- Aim of the task: Retype the following passage on suffering artists word for word.

- Page excerpt:
[Start]

To add to the depressing equations, Vincent continued to suffer more and more due to all the oppression and suppression he met in his life. The struggling artist dilemma brings us to the point of suffering and pain, and that at the end made the man that he was. It has been said, and I am a firm believer that one needs to have pain to produce paintings. I believe this observation is so on point! History shows us personas of temperamental misunderstood struggling artists who clearly left a mark on art history and our lives. Artists such as the beaten up emotionally Van Gogh and highly tempered and talented Michelangelo, and the screaming Munch all masters of their craft who embodied what real artist represent: raw, strong, emotional, full of love, dreamers, hopeful of a perfect world that does not exist. Last but not least, they were visionaries who pathed the way for more art appreciation and a deeper look at the heart of all things art. They were revolutionary visionaries beyond their time which in return caused them much pain living in theirs. Alas, their vision was not understood but misunderstood during their lifetime. People didn’t know what to make of them so they hated them and left them alone struggling with that God given talent and their bewilderment of what to make of it. Fortunately for us, history gave us such great characters who were the pioneers of what art is all about.

[End]

- Dataset extract:
[Start]

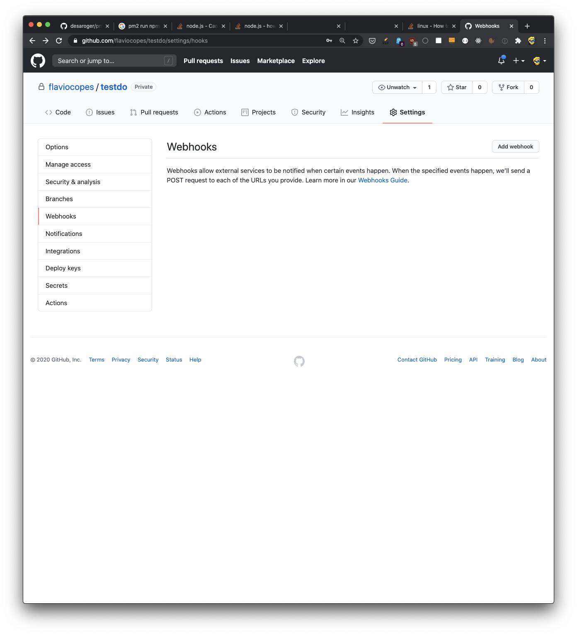The width and height of the screenshot is (577, 634).
Task: Open the notifications bell icon
Action: coord(501,61)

[End]

- Solution to this exercise:
To add to the depressing equations, Vincent continued to suffer more and more due to all the oppression and suppression he met in his life. The struggling artist dilemma brings us to the point of suffering and pain, and that at the end made the man that he was. It has been said, and I am a firm believer that one needs to have pain to produce paintings. I believe this observation is so on point! History shows us personas of temperamental misunderstood struggling artists who clearly left a mark on art history and our lives. Artists such as the beaten up emotionally Van Gogh and highly tempered and talented Michelangelo, and the screaming Munch all masters of their craft who embodied what real artist represent: raw, strong, emotional, full of love, dreamers, hopeful of a perfect world that does not exist. Last but not least, they were visionaries who pathed the way for more art appreciation and a deeper look at the heart of all things art. They were revolutionary visionaries beyond their time which in return caused them much pain living in theirs. Alas, their vision was not understood but misunderstood during their lifetime. People didn’t know what to make of them so they hated them and left them alone struggling with that God given talent and their bewilderment of what to make of it. Fortunately for us, history gave us such great characters who were the pioneers of what art is all about.